Enterprise 2.0 Summit und die Frauenquote

Ich entsinne mich, als vor vor 1,5 Jahren einen Vortrag zum Thema Web 2.0 hielt, leitete ich mit den Worten ein: Eigentlich dürfte ich nicht hier vor Ihnen stehen, denn 1. bin ich gut über 50 Jahre alt und 2. eine Frau."

Ich "durfte" weiter vortragen - was offensichtlich nicht jeder Geschlechtgenossin möglich ist, denn Frank Wolf hat unter dem Aspekt der Geschlechterverteilung eine Nachlese zur Enterprise 2.o Summit verfasst und einfach mal gezählt:

"Von insgesamt 31 Sprechern waren männlich: 31 und weiblich: 0. NULL." Warum?
Seine Erklärungsansätze zeigen von "IT war eh schon immer männlich besetzt" bis nicht Erreichen der weiblichen Zielgruppe, was daran liege könne, dass Mann und Frau per natura eher auf Nichtverstehen geeicht sein könnten.

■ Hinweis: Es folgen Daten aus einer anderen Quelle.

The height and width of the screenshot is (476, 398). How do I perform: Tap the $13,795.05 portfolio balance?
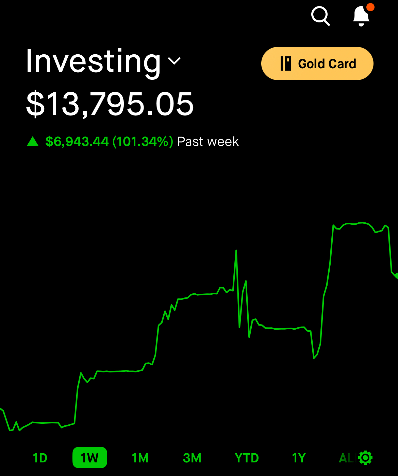point(110,104)
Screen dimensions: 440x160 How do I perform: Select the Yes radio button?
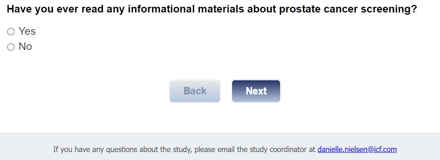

Frank Wolf möge mir verzeihen: ich freue mich schon sehr darüber, dass er dieses Thema aufgegriffen hat, den Deutungsansätzen allerdings vermag ich mich nur bedingt anzuschließen, und seine Einladung an "uns Frauen" klingt denn eher (mit Verlaub) ein wenig gönnerhaft:
"Wenn sich also zukünftig die Männer in trauter Enterprise 2.0 Runde mal wieder ein „It is not about technology!“ zurufen, dann wäre auf der Suche, worum es denn dann eigentlich geht, auch eine weibliche Perspektive wertvoll und uns sehr herzlich willkommen."

1 Kommentar:

  1. Gibt es denn alternative Deutungsansätze? Es ging mir im Kern auch nicht um die Deutung, warum die Frauenquote so gering ist, sondern vielmehr den Denkanstoß, dass es speziell diesem Thema überhaupt nicht gut tut, wenn die Frauenquote so gering ist. Schade, wenn es gönnerhaft wirkt - gemeint ist es so nicht.